The federal laws on bankruptcy are designed to help people who can't pay their creditors, allowing them to erase their debts and reclaim their financial lives. Bankruptcy can also give people a longer period of time to pay their debts without being hassled by creditors. People who are making money but can't pay their bills and debts might want to consider filing Chapter 13 bankruptcy, because it buys time to pay bills under an affordable repayment program.

With this type of bankruptcy, sometimes called a "wage earner's plan" a person who declares bankruptcy is allowed to pay off or partially pay their debts over time and at a rate they can afford while staving off the collection efforts of their creditors.

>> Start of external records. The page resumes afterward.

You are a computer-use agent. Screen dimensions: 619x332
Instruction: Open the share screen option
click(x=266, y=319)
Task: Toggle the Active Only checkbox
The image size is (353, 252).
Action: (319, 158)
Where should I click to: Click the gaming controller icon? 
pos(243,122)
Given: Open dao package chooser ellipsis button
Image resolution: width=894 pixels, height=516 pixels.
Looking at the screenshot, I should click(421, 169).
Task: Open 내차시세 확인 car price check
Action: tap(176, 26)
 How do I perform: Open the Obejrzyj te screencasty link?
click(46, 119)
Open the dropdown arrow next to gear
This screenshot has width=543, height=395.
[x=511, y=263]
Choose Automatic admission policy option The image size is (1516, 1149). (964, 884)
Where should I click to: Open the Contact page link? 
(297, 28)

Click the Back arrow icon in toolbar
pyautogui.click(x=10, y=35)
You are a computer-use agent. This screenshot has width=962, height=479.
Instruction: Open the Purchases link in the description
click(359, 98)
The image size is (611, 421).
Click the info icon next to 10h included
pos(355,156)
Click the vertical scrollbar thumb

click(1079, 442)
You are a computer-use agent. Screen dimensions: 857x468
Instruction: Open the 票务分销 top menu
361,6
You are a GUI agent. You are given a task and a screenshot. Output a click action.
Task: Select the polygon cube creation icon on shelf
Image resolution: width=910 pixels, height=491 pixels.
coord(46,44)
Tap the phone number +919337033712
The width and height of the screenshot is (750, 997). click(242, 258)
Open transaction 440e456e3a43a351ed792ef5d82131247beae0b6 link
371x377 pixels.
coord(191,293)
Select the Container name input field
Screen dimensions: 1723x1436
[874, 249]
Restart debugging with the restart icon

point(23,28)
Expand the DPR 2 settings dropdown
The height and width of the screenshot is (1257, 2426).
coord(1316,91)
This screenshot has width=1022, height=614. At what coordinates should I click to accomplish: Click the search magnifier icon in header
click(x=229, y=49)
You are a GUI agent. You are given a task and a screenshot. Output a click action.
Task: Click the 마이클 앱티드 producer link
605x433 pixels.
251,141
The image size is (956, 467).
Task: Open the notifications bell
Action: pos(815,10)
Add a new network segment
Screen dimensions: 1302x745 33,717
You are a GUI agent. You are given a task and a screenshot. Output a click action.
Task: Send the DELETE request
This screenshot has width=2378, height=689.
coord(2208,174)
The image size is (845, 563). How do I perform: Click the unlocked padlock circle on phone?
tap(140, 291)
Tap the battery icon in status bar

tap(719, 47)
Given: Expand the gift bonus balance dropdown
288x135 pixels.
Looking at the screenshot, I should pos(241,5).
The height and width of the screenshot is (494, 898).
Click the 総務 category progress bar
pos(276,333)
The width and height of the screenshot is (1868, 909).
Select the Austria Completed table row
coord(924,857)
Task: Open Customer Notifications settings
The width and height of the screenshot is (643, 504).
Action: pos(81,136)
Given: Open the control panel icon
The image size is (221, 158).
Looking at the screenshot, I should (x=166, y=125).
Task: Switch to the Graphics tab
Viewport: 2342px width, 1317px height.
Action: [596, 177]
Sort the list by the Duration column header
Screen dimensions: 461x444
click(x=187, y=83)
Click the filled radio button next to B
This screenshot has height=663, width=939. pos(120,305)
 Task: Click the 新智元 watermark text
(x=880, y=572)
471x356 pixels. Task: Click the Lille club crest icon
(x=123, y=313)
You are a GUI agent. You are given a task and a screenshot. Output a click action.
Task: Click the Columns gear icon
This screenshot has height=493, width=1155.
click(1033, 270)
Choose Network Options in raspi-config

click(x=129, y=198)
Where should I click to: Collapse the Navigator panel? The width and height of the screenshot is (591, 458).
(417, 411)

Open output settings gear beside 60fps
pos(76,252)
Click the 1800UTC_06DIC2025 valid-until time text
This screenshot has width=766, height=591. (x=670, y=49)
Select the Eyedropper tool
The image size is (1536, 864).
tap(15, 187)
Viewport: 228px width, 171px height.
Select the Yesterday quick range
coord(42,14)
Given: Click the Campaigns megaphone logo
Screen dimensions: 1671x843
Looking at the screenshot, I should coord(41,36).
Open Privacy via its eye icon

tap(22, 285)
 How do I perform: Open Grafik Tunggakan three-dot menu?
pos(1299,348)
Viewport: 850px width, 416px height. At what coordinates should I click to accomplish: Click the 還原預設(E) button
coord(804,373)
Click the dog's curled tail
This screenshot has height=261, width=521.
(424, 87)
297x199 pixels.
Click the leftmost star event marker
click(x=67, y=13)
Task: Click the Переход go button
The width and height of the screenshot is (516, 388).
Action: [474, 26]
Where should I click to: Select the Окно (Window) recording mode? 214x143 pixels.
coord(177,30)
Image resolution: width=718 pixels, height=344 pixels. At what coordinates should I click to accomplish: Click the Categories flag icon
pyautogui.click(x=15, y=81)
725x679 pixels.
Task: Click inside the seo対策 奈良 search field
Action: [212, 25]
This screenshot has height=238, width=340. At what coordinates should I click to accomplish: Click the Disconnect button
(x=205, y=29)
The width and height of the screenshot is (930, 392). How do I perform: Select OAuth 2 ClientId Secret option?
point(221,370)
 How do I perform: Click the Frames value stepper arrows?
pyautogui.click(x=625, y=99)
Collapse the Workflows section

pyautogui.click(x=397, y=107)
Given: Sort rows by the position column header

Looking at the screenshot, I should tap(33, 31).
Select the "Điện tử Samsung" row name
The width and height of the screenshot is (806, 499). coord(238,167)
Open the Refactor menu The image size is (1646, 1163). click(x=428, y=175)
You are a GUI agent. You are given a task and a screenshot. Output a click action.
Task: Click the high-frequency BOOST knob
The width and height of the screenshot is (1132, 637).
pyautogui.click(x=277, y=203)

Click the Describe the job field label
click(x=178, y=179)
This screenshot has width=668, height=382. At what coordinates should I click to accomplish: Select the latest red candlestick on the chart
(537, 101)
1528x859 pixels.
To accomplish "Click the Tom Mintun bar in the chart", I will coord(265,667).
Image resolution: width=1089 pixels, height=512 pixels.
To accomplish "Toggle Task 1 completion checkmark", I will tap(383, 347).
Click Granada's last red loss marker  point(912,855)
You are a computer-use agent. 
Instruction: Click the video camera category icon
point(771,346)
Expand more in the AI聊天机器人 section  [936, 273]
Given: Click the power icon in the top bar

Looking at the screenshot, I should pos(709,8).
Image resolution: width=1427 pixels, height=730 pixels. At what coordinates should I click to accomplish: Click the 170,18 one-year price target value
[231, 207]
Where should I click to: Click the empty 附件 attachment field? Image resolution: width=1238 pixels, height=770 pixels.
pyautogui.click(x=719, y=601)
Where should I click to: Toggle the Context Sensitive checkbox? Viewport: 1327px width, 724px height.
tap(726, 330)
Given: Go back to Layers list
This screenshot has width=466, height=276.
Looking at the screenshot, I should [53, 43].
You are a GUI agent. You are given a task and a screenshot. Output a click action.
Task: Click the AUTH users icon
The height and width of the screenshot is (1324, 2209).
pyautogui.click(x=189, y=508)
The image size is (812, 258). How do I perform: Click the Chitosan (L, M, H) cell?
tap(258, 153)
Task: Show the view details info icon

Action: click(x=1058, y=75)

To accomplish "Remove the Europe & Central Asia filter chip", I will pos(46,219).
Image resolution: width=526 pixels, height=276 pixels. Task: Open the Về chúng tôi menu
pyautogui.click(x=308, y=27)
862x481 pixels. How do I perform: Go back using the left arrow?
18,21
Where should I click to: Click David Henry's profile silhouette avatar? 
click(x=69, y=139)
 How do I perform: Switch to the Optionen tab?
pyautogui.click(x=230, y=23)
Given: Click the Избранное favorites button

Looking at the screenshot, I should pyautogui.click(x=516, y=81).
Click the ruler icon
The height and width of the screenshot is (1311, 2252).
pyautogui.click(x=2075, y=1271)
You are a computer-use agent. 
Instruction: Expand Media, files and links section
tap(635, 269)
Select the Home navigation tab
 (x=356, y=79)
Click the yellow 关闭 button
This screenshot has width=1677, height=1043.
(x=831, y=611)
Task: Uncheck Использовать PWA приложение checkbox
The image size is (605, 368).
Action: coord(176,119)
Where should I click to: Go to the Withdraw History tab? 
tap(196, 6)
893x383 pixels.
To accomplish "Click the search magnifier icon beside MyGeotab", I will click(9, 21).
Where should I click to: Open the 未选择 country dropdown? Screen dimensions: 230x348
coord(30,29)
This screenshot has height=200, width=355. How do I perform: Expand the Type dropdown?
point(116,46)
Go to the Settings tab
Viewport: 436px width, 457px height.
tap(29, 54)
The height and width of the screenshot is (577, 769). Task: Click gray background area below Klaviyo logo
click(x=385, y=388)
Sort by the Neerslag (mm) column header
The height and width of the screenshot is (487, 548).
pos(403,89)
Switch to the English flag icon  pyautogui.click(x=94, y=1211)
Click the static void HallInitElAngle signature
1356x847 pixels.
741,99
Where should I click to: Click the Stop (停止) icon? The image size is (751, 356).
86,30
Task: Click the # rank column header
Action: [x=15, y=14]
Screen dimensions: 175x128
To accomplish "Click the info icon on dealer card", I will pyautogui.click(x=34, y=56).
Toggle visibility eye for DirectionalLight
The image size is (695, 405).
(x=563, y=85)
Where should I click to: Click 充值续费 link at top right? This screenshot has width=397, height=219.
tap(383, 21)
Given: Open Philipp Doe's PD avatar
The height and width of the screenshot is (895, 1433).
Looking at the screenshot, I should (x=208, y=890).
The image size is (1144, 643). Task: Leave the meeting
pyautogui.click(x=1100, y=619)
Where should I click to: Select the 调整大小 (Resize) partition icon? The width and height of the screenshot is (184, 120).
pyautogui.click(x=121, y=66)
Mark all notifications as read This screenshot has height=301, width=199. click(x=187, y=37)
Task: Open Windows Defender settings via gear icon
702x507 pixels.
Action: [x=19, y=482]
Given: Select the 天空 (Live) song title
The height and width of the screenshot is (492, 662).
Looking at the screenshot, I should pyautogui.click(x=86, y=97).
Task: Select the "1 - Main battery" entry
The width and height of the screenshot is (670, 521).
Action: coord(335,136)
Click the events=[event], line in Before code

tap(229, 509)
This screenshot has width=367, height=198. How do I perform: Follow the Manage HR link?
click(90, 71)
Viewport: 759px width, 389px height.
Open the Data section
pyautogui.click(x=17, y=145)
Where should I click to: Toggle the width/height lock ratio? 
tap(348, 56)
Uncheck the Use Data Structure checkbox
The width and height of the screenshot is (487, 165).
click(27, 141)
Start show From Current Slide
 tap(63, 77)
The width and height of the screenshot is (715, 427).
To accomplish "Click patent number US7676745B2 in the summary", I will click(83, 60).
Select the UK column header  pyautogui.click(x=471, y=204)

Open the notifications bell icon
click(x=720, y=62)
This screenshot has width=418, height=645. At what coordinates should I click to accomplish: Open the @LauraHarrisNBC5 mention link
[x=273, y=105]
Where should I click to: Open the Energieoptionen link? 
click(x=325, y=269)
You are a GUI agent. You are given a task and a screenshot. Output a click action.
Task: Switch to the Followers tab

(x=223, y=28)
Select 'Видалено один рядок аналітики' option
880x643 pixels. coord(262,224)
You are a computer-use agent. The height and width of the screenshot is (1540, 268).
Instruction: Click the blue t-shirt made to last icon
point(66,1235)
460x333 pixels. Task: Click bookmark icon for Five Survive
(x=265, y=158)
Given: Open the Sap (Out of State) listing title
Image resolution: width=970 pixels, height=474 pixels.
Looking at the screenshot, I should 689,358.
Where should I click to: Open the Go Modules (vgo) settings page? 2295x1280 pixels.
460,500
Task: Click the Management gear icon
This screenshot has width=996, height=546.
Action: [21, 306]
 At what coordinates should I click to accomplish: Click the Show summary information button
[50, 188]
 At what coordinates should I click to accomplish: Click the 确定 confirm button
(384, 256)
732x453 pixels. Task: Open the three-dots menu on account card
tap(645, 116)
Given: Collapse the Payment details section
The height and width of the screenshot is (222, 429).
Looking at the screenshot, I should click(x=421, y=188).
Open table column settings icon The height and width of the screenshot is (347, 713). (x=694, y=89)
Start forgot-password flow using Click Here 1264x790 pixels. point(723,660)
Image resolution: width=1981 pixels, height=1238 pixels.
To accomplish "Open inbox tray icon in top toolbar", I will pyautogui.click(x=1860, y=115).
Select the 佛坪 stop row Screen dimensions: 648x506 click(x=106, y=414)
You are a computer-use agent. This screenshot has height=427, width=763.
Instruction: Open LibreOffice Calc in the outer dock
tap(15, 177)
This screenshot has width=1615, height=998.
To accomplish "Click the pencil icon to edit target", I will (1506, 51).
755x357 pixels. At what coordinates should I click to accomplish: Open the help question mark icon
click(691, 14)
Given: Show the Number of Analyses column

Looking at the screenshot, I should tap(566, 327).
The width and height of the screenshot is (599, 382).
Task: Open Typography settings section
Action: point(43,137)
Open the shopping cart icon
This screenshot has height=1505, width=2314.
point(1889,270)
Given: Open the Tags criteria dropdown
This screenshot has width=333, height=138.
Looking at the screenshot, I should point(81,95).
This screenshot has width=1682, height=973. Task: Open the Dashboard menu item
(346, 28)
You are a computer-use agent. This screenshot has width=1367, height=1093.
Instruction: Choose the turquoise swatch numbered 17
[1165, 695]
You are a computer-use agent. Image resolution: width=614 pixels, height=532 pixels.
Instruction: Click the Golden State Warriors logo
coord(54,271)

The range of the repayment plan is typically three or five years, depending on your income. Once a person files a petition for Bankruptcy under Chapter 13 of the U.S. Bankruptcy Code, collection calls should stop as will most garnishments of wages and any foreclosure proceedings.

A Trustee is appointed who will sort out your debts and help determine who is owed. A Trustee will hold meetings between the person (or couple) who files the Chapter 13 bankruptcy and representatives of the companies or individuals who are named as creditors. This meeting will help determine how much the person owes, how much he or she can pay back and in what time frame.

After the creditors meeting, there is a court hearing on the repayment plan. Under the plan, the person makes payments to the Trustee – usually every other week or once a month. The Trustee pays the creditors according to the plan which could be for less than the money they are owed. Debts such as taxes or the costs of the bankruptcy proceedings are called "priority debts," and are therefore paid first. Next are "secured debts" which have property (a car, land, etc.) as collateral. And the last in line are unsecured debts like store credit cards.

People without regular income should consider Chapter 7 Bankruptcy. In that type of bankruptcy debts may be completely discharged – meaning the person will never be held responsible for paying borrowed money back. Each person's financial situation determines what type of bankruptcy filing is best suited for their situation.

Bankruptcy and the IRS

When filing for bankruptcy, tax obligations get complicated. For instance, can tax obligations be forgiven or treated like other debts? If creditors accept lower payments and don't get paid the full amount owed, do you have to pay tax on the difference? And what tax returns are due after a bankruptcy? These questions and the many others that arise about dealing with the IRS after bankruptcy are best left answered by a legal professional who has experience in tax matters and with the IRS. When the bankruptcy filing is made all collection actions must immediately stop. In this way, the IRS is similar to any other creditor you may have and it is subject to the automatic hold on collection actions. If they are garnishing your wages, that has to stop too. There are also other ways that the tax man is no different than other creditors and that includes the fact that some of the debts may be discharged even if they are tax debts – but that depends on a number of variables including:

  • The type of tax
  • How old the debt is
  • Whether or not a return was filed
  • If there was fraud or tax evasion involved
  • The chapter of bankruptcy (7, 11, or 13 for example) filed.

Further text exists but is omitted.